* _TASK BRIEF_:
Go through the entries below. Copy out every line that contains "legend".

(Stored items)
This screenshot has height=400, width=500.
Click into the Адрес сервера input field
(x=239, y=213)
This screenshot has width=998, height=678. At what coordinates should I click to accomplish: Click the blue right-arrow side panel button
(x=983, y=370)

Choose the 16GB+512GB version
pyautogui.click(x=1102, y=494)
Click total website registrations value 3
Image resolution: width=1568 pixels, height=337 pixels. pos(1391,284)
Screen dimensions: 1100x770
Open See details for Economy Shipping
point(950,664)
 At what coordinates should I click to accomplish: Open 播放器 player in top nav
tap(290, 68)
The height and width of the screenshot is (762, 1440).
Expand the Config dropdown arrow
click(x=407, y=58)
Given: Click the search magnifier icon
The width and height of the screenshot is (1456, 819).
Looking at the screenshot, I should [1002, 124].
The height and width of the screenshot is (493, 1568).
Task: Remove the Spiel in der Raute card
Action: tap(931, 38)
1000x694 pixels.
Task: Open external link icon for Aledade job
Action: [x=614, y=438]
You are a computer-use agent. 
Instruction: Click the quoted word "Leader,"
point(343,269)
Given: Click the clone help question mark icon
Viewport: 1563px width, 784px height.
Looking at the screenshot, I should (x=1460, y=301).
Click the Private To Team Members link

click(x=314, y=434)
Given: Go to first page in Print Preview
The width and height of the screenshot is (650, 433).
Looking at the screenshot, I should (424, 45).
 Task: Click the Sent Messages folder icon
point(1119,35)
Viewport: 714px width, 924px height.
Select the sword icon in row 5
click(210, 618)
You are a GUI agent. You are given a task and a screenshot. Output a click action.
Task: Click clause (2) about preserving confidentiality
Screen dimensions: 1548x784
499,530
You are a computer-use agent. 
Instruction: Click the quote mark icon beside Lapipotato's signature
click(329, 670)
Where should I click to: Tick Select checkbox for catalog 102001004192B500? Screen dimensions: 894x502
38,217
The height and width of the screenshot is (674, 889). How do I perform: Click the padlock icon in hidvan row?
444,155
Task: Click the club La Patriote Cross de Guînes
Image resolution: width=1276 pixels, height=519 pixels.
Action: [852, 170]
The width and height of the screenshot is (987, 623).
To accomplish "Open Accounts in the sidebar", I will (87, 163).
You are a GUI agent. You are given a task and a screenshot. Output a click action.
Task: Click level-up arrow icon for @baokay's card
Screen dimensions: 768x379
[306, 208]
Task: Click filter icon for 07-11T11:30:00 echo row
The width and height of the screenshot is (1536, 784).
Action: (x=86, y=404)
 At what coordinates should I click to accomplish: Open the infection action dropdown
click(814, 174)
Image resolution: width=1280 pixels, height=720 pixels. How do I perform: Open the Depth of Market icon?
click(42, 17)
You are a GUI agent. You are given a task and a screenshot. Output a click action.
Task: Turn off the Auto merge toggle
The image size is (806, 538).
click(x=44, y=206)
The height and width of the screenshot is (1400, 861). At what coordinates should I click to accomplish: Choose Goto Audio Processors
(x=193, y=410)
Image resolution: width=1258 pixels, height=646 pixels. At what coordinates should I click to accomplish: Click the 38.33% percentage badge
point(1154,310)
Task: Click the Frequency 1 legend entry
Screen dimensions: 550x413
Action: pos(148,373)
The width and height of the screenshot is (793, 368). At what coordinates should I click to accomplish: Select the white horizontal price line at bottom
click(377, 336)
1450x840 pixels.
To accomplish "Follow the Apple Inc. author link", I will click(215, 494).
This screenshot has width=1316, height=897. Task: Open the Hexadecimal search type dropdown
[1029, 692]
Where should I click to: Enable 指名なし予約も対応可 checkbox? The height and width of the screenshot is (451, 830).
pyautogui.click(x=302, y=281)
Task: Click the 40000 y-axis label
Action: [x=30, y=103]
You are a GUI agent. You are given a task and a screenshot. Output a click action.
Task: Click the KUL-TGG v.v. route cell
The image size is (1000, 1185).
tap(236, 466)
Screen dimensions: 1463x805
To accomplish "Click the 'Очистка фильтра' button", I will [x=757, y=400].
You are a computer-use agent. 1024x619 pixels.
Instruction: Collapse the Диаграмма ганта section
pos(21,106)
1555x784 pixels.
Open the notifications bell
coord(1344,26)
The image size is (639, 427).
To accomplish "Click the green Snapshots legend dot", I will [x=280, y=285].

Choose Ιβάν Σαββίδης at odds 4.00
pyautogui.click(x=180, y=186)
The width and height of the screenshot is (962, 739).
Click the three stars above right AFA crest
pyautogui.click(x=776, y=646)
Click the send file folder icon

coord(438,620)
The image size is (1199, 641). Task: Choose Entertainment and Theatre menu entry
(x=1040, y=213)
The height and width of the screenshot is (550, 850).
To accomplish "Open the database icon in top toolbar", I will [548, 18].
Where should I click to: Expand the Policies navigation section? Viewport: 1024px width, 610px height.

* _WRITTEN SOLUTION_:
Task: Click the Frequency 1 legend entry
To accomplish "Click the green Snapshots legend dot", I will [x=280, y=285].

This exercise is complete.